#### ABOUT THIS TASK:
Pictures are not part of the copy. Write out exactly the lines from the line with "The height and width of the screenshot is (580, 580)." through the end of the entries below.

#### RAW DATA:

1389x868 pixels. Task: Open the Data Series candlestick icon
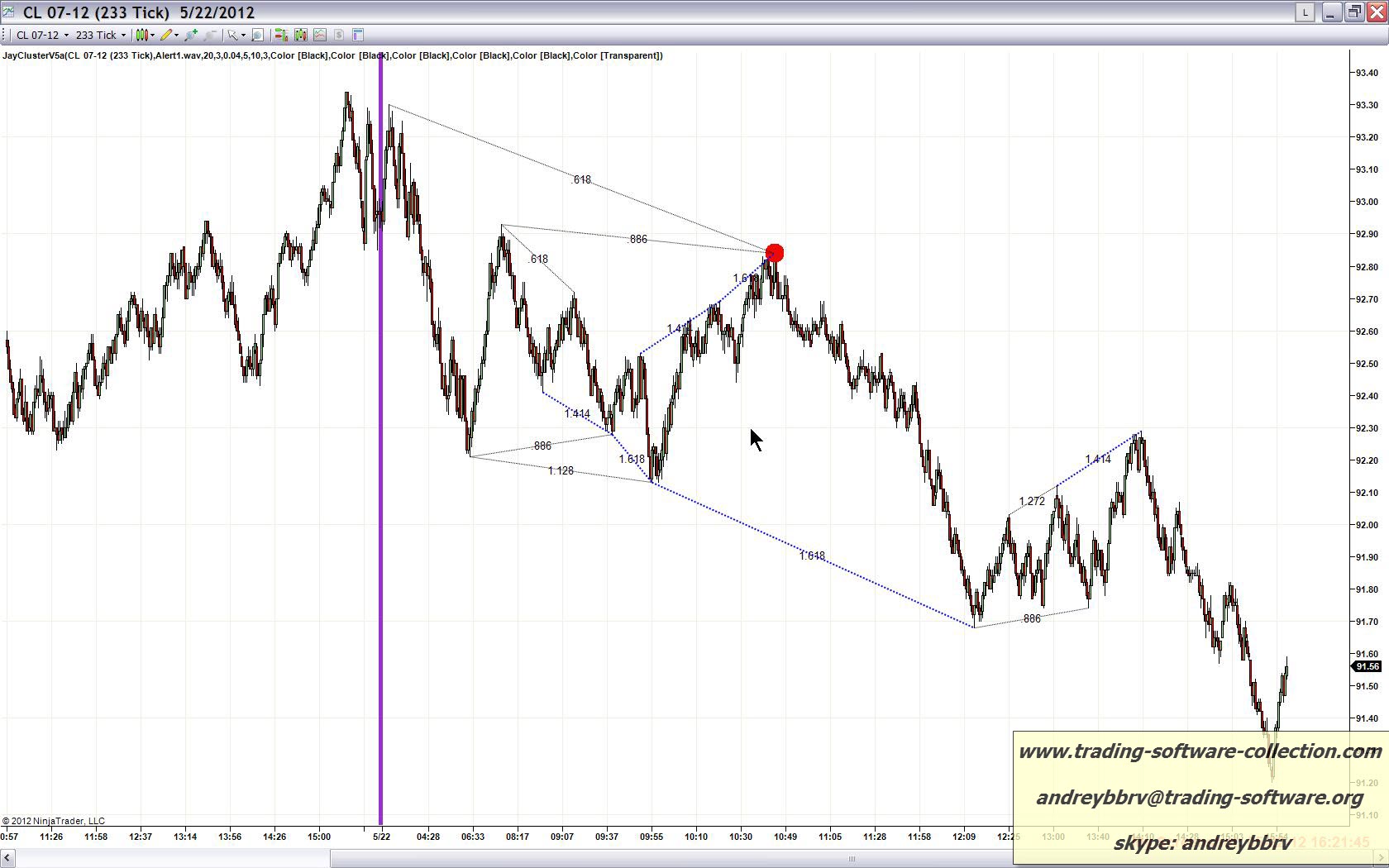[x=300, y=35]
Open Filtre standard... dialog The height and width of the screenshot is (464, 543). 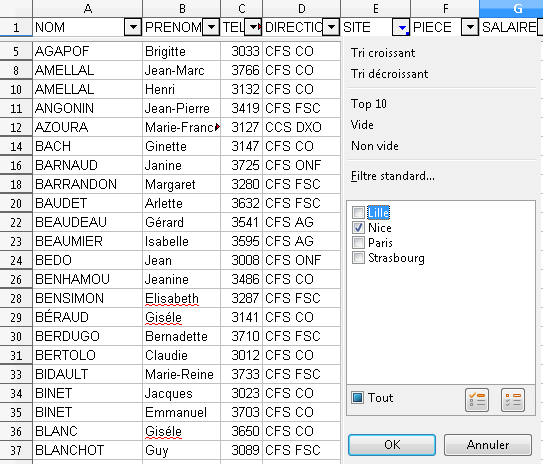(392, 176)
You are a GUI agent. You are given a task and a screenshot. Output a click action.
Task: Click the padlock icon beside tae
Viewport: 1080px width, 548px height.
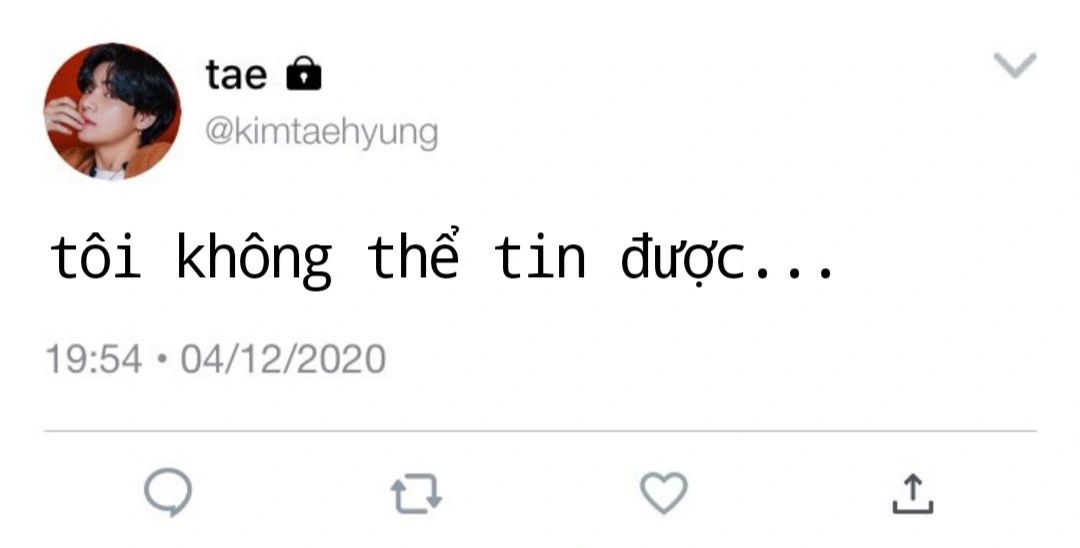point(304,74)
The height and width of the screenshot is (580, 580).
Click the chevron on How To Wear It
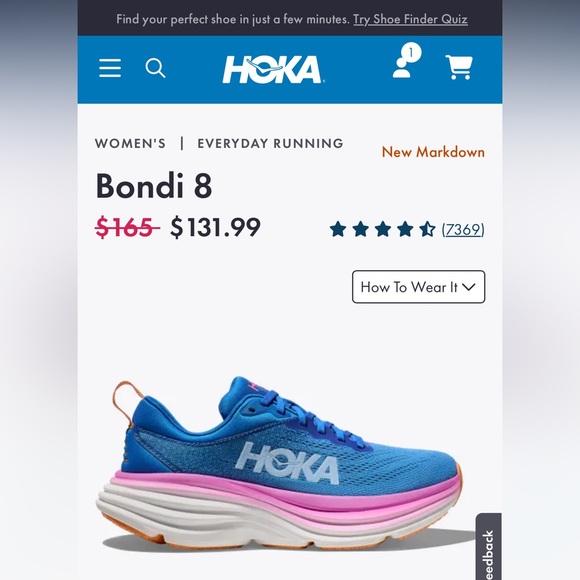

#### RESULT OF THE EXERCISE:
The height and width of the screenshot is (580, 580).
Click the chevron on How To Wear It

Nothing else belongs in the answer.